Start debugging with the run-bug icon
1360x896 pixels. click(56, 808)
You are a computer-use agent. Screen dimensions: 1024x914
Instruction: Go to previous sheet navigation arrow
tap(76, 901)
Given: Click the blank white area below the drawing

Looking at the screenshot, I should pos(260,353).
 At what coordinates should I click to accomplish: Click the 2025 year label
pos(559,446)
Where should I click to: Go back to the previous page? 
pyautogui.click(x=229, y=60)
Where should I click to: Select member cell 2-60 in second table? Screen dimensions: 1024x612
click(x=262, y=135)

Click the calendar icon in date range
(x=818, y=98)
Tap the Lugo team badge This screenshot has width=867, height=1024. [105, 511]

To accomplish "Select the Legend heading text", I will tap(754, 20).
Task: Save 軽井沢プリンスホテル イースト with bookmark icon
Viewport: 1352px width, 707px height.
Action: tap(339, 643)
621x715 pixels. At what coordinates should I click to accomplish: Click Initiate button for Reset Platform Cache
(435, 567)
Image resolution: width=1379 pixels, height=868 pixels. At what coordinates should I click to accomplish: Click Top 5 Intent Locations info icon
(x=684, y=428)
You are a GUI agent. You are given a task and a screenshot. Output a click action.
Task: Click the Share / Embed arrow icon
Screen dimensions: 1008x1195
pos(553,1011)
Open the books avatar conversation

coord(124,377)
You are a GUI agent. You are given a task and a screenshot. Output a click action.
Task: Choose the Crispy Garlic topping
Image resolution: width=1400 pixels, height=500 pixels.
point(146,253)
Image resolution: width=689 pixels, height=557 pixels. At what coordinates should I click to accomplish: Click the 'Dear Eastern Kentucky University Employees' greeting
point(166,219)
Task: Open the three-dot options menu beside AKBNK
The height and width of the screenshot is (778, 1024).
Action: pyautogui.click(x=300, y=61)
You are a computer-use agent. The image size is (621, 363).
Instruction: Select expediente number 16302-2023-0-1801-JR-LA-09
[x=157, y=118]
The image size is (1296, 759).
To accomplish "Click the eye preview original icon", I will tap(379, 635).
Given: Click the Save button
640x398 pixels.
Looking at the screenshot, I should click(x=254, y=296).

• _Work instruction_
In this exercise, you retype all of the data exactly as it appears above.

• _Response to the task_
Start debugging with the run-bug icon
1360x896 pixels. click(56, 808)
You are a computer-use agent. Screen dimensions: 1024x914
Instruction: Go to previous sheet navigation arrow
tap(76, 901)
Given: Click the blank white area below the drawing

Looking at the screenshot, I should pos(260,353).
 At what coordinates should I click to accomplish: Click the 2025 year label
pos(559,446)
Where should I click to: Go back to the previous page? 
pyautogui.click(x=229, y=60)
Where should I click to: Select member cell 2-60 in second table? Screen dimensions: 1024x612
click(x=262, y=135)

Click the calendar icon in date range
(x=818, y=98)
Tap the Lugo team badge This screenshot has width=867, height=1024. [105, 511]

To accomplish "Select the Legend heading text", I will tap(754, 20).
Task: Save 軽井沢プリンスホテル イースト with bookmark icon
Viewport: 1352px width, 707px height.
Action: tap(339, 643)
621x715 pixels. At what coordinates should I click to accomplish: Click Initiate button for Reset Platform Cache
(435, 567)
Image resolution: width=1379 pixels, height=868 pixels. At what coordinates should I click to accomplish: Click Top 5 Intent Locations info icon
(x=684, y=428)
You are a GUI agent. You are given a task and a screenshot. Output a click action.
Task: Click the Share / Embed arrow icon
Screen dimensions: 1008x1195
pos(553,1011)
Open the books avatar conversation

coord(124,377)
You are a GUI agent. You are given a task and a screenshot. Output a click action.
Task: Choose the Crispy Garlic topping
Image resolution: width=1400 pixels, height=500 pixels.
point(146,253)
Image resolution: width=689 pixels, height=557 pixels. At what coordinates should I click to accomplish: Click the 'Dear Eastern Kentucky University Employees' greeting
point(166,219)
Task: Open the three-dot options menu beside AKBNK
The height and width of the screenshot is (778, 1024).
Action: pyautogui.click(x=300, y=61)
You are a computer-use agent. The image size is (621, 363).
Instruction: Select expediente number 16302-2023-0-1801-JR-LA-09
[x=157, y=118]
The image size is (1296, 759).
To accomplish "Click the eye preview original icon", I will tap(379, 635).
Given: Click the Save button
640x398 pixels.
Looking at the screenshot, I should click(x=254, y=296).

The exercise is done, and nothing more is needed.